Falling Down Ladders and Charming Snakes: the meanings and implications of young working class student drop out from HE: an international participative study

The Institute for Access Studies (IAS), Staffordshire University was awarded funding from the Joseph Rowntree Foundation, under their Ladders out of Poverty Programme, for a major research project on young working class student drop out from universities. The Joseph Rowntree Foundation is the largest independent funder of social science research in the country. Its priority is promoting knowledge-based change by supporting high quality research. In the words of its founder, it seeks to "search out the underlying causes of weakness or evil in the community, rather than remedying their more superficial manifestations." Its goal is nothing less than to "change the face" of society.

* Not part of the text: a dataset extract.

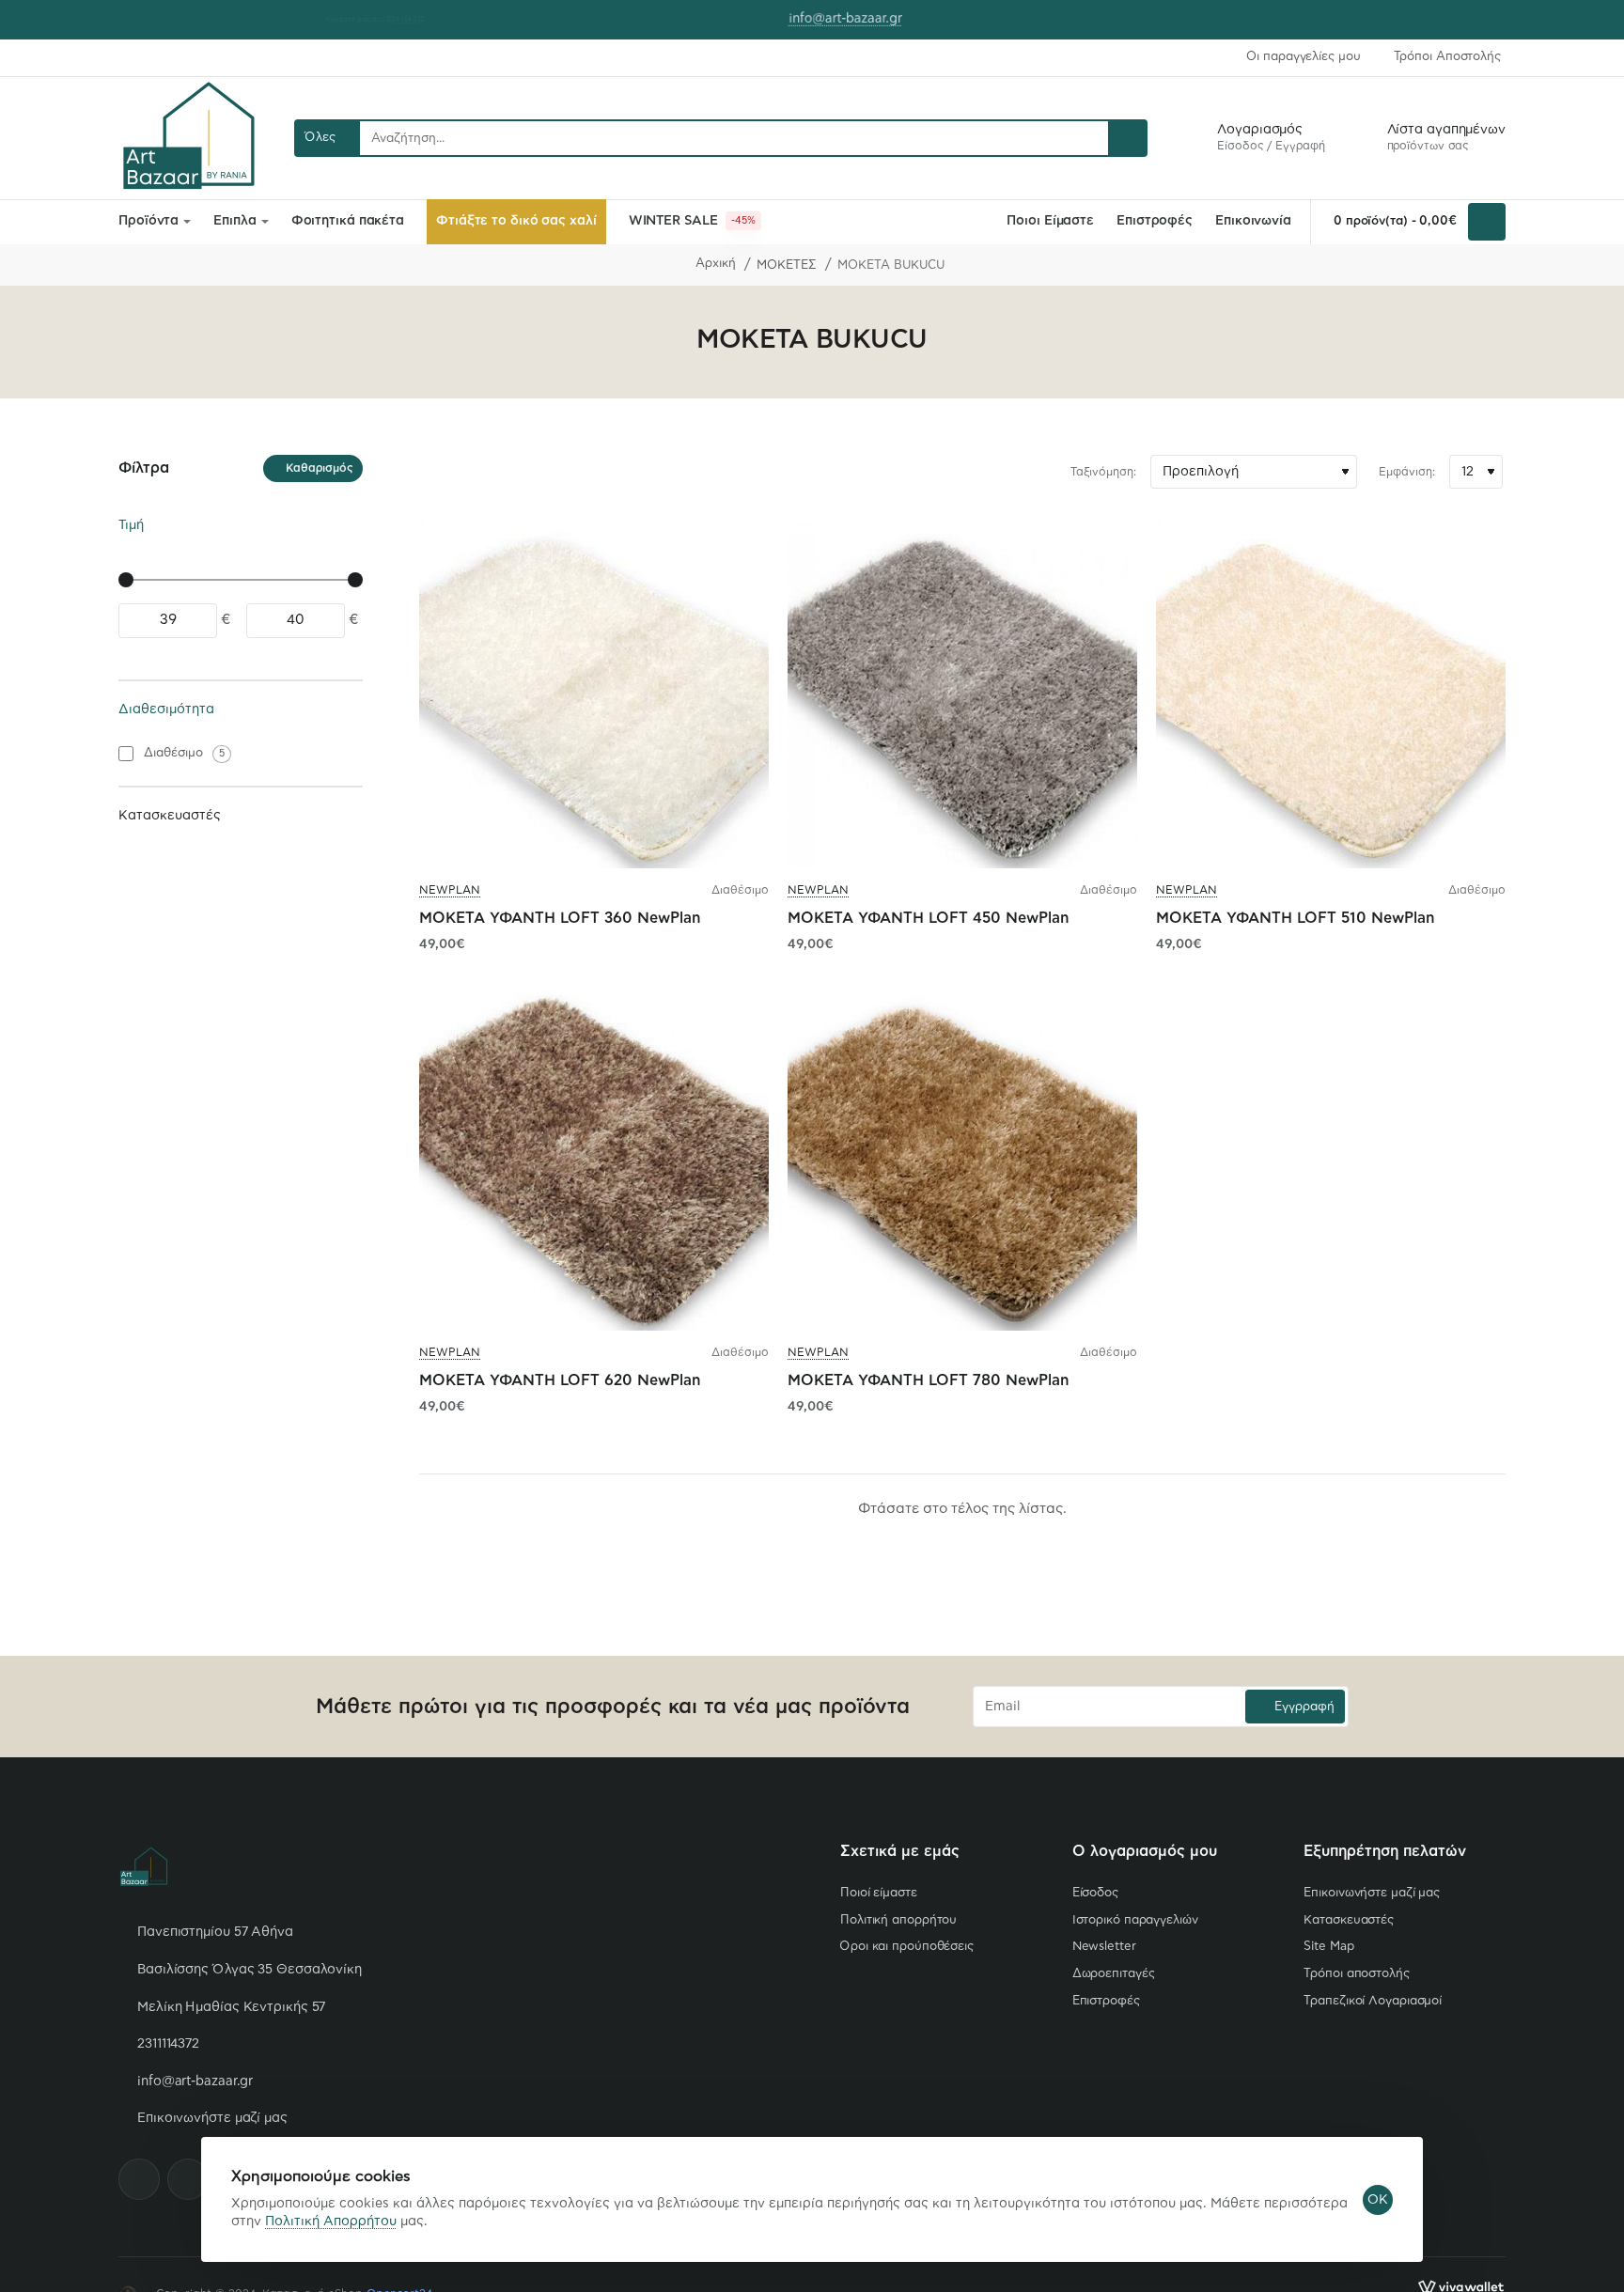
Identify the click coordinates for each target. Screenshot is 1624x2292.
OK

So why is the question of working class drop-out so important to our society? The government has identified 50% participation in HE for those under 30 as one of its highest priorities and believes that access to education is the key to economic growth, social justice and regeneration. Yet the numbers of working class students are not growing and when they do enter universities, even those most geared to their needs, in areas where the traditional industries are in crisis and jobs are few, they are still dropping out. Are students falling down the ladder back into poverty, are they even ending up more disadvantaged than before? Are there alternative ways of conceptualising lifelong learning, drawing on international experience, which will allow the "poisonous snake" of drop-out to be "charmed" into more mobile and flexible opportunities for working class learners.

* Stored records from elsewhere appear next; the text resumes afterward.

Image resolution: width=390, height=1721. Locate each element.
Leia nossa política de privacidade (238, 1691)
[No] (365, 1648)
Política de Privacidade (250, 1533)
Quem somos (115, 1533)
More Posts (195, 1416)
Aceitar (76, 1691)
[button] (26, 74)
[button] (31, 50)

The IAS designed this project to explore how drop-out is experienced and understood within local contexts and worked in four UK locations: Staffordshire University, England, University of Glamorgan, Wales, University of Ulster at Coleraine, Northern Ireland, and University of Paisley, Scotland. Expert partners include Professor Danny Saunders and Professor Gerry McAleavy. Previous research on drop-out has relied on impersonal surveys, but the approach of this project is much more participative, involving ex-students, members of the local community, employers and university staff in debate and in depth interviews about the meaning and perceptions of drop out locally and what the implications are for regeneration.

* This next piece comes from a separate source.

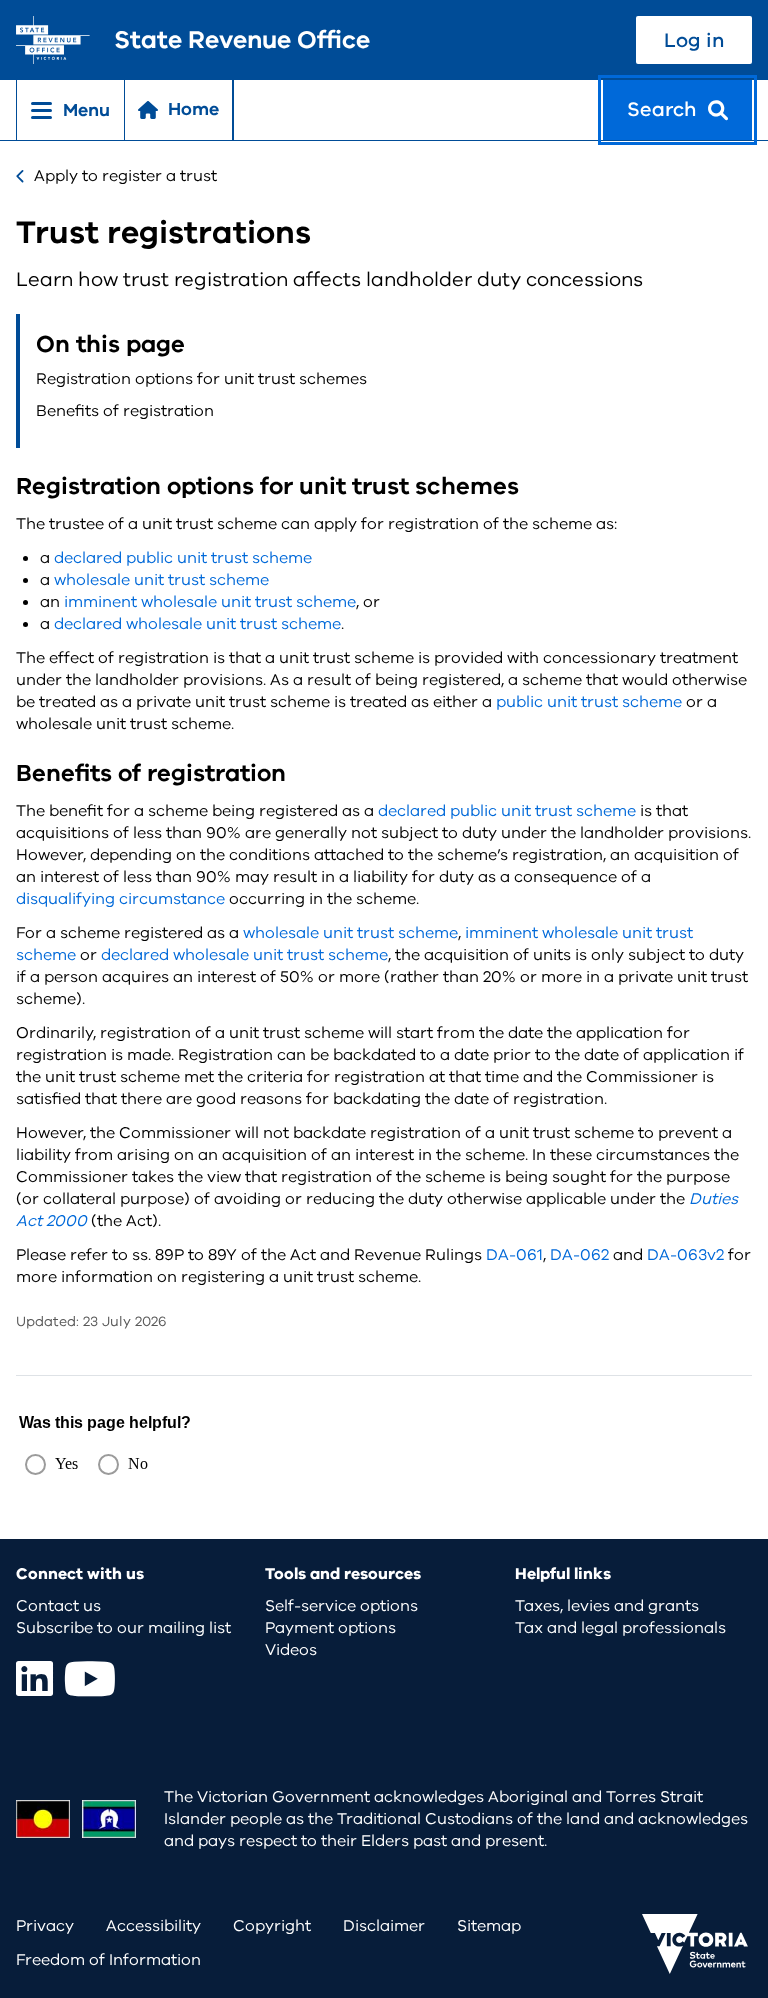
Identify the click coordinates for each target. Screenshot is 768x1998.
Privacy (45, 1926)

The international dimension of the project is facilitated via the IAS international retention research network. This is a well-established group of experts from: UK, Australia, USA, Sweden, Norway, the Netherlands, Croatia, Canada, Eire, Germany and Italy. The project uses the network to analyse how working class drop-out has been experienced and addressed in other countries, and what new perspectives can be brought to break the current deadlock situation in the UK.

This major research project was presented at an international colloquium hosted by Staffordshire University on Monday 28th June 2004, at which the research findings,policy recommendations and report were launched.